Reproduce the listing below line for line, with no changes.

___ Material for the task

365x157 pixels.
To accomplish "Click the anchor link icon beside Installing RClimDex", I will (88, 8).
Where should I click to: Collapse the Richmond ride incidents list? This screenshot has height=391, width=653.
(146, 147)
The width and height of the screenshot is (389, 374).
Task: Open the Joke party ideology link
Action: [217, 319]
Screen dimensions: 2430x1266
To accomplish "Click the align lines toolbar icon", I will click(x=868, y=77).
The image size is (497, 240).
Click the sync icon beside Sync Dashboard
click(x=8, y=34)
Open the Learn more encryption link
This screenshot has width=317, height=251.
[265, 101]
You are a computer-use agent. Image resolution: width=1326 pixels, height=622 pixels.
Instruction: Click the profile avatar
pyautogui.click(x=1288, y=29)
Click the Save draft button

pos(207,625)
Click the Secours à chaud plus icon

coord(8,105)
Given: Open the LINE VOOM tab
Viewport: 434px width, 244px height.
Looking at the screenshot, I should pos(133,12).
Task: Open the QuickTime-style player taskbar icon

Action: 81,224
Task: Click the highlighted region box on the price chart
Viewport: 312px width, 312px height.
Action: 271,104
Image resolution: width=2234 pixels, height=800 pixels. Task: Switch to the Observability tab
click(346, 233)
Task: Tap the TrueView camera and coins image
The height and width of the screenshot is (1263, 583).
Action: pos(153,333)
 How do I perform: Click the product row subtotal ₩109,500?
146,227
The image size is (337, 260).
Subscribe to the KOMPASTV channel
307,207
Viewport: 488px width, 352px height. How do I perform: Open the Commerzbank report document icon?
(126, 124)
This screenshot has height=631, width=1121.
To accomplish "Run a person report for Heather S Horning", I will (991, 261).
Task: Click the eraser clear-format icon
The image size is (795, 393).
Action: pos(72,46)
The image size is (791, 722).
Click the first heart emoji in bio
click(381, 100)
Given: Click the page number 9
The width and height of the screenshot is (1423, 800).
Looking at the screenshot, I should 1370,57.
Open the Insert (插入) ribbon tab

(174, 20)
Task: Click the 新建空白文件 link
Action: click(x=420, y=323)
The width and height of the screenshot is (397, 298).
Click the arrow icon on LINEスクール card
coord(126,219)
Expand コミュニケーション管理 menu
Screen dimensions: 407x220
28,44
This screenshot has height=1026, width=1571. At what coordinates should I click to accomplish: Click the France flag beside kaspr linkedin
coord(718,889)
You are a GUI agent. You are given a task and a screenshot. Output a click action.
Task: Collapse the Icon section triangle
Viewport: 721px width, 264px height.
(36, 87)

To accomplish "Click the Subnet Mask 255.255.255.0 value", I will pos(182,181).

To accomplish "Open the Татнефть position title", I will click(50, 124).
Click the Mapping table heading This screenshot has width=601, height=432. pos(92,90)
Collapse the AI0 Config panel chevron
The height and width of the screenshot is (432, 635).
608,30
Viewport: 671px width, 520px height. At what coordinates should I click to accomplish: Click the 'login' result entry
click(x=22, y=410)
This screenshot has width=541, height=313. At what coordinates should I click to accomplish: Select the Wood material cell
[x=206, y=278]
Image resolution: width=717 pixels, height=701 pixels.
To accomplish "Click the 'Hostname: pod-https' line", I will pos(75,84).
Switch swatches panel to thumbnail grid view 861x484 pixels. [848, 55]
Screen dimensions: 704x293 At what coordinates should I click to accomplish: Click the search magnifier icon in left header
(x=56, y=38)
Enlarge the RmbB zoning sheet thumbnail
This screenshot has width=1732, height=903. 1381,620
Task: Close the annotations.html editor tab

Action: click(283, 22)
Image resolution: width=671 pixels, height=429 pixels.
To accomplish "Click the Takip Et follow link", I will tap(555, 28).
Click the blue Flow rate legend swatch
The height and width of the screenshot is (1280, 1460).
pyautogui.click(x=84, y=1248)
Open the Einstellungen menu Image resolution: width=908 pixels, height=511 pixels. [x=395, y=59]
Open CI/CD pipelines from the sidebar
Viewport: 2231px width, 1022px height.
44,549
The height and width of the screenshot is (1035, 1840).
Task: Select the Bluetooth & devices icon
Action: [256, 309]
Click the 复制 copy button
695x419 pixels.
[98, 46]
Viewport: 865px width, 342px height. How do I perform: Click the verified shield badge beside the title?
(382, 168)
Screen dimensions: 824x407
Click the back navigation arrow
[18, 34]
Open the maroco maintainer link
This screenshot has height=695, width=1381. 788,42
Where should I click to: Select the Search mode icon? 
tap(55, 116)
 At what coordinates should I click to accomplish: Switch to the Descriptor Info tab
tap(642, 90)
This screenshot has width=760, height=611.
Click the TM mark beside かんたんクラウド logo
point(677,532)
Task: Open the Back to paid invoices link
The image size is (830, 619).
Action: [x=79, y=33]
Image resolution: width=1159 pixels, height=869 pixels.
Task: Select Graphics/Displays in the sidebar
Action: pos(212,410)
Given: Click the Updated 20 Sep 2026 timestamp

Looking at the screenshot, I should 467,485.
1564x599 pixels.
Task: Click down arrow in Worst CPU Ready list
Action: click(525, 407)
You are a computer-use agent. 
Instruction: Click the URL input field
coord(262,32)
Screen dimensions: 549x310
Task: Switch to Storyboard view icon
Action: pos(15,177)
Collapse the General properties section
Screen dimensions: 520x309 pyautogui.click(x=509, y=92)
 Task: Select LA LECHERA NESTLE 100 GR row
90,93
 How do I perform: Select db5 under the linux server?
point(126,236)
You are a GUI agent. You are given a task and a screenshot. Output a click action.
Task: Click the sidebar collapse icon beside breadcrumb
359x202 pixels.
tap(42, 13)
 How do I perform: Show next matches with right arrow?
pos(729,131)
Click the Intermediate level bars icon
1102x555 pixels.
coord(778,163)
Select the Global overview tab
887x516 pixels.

______

Output:
365x157 pixels.
To accomplish "Click the anchor link icon beside Installing RClimDex", I will (88, 8).
Where should I click to: Collapse the Richmond ride incidents list? This screenshot has height=391, width=653.
(146, 147)
The width and height of the screenshot is (389, 374).
Task: Open the Joke party ideology link
Action: [217, 319]
Screen dimensions: 2430x1266
To accomplish "Click the align lines toolbar icon", I will click(x=868, y=77).
The image size is (497, 240).
Click the sync icon beside Sync Dashboard
click(x=8, y=34)
Open the Learn more encryption link
This screenshot has width=317, height=251.
[265, 101]
You are a computer-use agent. Image resolution: width=1326 pixels, height=622 pixels.
Instruction: Click the profile avatar
pyautogui.click(x=1288, y=29)
Click the Save draft button

pos(207,625)
Click the Secours à chaud plus icon

coord(8,105)
Given: Open the LINE VOOM tab
Viewport: 434px width, 244px height.
Looking at the screenshot, I should pos(133,12).
Task: Open the QuickTime-style player taskbar icon

Action: 81,224
Task: Click the highlighted region box on the price chart
Viewport: 312px width, 312px height.
Action: 271,104
Image resolution: width=2234 pixels, height=800 pixels. Task: Switch to the Observability tab
click(346, 233)
Task: Tap the TrueView camera and coins image
The height and width of the screenshot is (1263, 583).
Action: pos(153,333)
 How do I perform: Click the product row subtotal ₩109,500?
146,227
The image size is (337, 260).
Subscribe to the KOMPASTV channel
307,207
Viewport: 488px width, 352px height. How do I perform: Open the Commerzbank report document icon?
(126, 124)
This screenshot has height=631, width=1121.
To accomplish "Run a person report for Heather S Horning", I will (991, 261).
Task: Click the eraser clear-format icon
The image size is (795, 393).
Action: pos(72,46)
The image size is (791, 722).
Click the first heart emoji in bio
click(381, 100)
Given: Click the page number 9
The width and height of the screenshot is (1423, 800).
Looking at the screenshot, I should 1370,57.
Open the Insert (插入) ribbon tab

(174, 20)
Task: Click the 新建空白文件 link
Action: click(x=420, y=323)
The width and height of the screenshot is (397, 298).
Click the arrow icon on LINEスクール card
coord(126,219)
Expand コミュニケーション管理 menu
Screen dimensions: 407x220
28,44
This screenshot has height=1026, width=1571. At what coordinates should I click to accomplish: Click the France flag beside kaspr linkedin
coord(718,889)
You are a GUI agent. You are given a task and a screenshot. Output a click action.
Task: Collapse the Icon section triangle
Viewport: 721px width, 264px height.
(36, 87)

To accomplish "Click the Subnet Mask 255.255.255.0 value", I will pos(182,181).

To accomplish "Open the Татнефть position title", I will click(50, 124).
Click the Mapping table heading This screenshot has width=601, height=432. pos(92,90)
Collapse the AI0 Config panel chevron
The height and width of the screenshot is (432, 635).
608,30
Viewport: 671px width, 520px height. At what coordinates should I click to accomplish: Click the 'login' result entry
click(x=22, y=410)
This screenshot has width=541, height=313. At what coordinates should I click to accomplish: Select the Wood material cell
[x=206, y=278]
Image resolution: width=717 pixels, height=701 pixels.
To accomplish "Click the 'Hostname: pod-https' line", I will pos(75,84).
Switch swatches panel to thumbnail grid view 861x484 pixels. [848, 55]
Screen dimensions: 704x293 At what coordinates should I click to accomplish: Click the search magnifier icon in left header
(x=56, y=38)
Enlarge the RmbB zoning sheet thumbnail
This screenshot has width=1732, height=903. 1381,620
Task: Close the annotations.html editor tab

Action: click(283, 22)
Image resolution: width=671 pixels, height=429 pixels.
To accomplish "Click the Takip Et follow link", I will tap(555, 28).
Click the blue Flow rate legend swatch
The height and width of the screenshot is (1280, 1460).
pyautogui.click(x=84, y=1248)
Open the Einstellungen menu Image resolution: width=908 pixels, height=511 pixels. [x=395, y=59]
Open CI/CD pipelines from the sidebar
Viewport: 2231px width, 1022px height.
44,549
The height and width of the screenshot is (1035, 1840).
Task: Select the Bluetooth & devices icon
Action: [256, 309]
Click the 复制 copy button
695x419 pixels.
[98, 46]
Viewport: 865px width, 342px height. How do I perform: Click the verified shield badge beside the title?
(382, 168)
Screen dimensions: 824x407
Click the back navigation arrow
[18, 34]
Open the maroco maintainer link
This screenshot has height=695, width=1381. 788,42
Where should I click to: Select the Search mode icon? 
tap(55, 116)
 At what coordinates should I click to accomplish: Switch to the Descriptor Info tab
tap(642, 90)
This screenshot has width=760, height=611.
Click the TM mark beside かんたんクラウド logo
point(677,532)
Task: Open the Back to paid invoices link
The image size is (830, 619).
Action: [x=79, y=33]
Image resolution: width=1159 pixels, height=869 pixels.
Task: Select Graphics/Displays in the sidebar
Action: pos(212,410)
Given: Click the Updated 20 Sep 2026 timestamp

Looking at the screenshot, I should 467,485.
1564x599 pixels.
Task: Click down arrow in Worst CPU Ready list
Action: click(525, 407)
You are a computer-use agent. 
Instruction: Click the URL input field
coord(262,32)
Screen dimensions: 549x310
Task: Switch to Storyboard view icon
Action: pos(15,177)
Collapse the General properties section
Screen dimensions: 520x309 pyautogui.click(x=509, y=92)
 Task: Select LA LECHERA NESTLE 100 GR row
90,93
 How do I perform: Select db5 under the linux server?
point(126,236)
You are a GUI agent. You are given a task and a screenshot. Output a click action.
Task: Click the sidebar collapse icon beside breadcrumb
359x202 pixels.
tap(42, 13)
 How do I perform: Show next matches with right arrow?
pos(729,131)
Click the Intermediate level bars icon
1102x555 pixels.
coord(778,163)
Select the Global overview tab
887x516 pixels.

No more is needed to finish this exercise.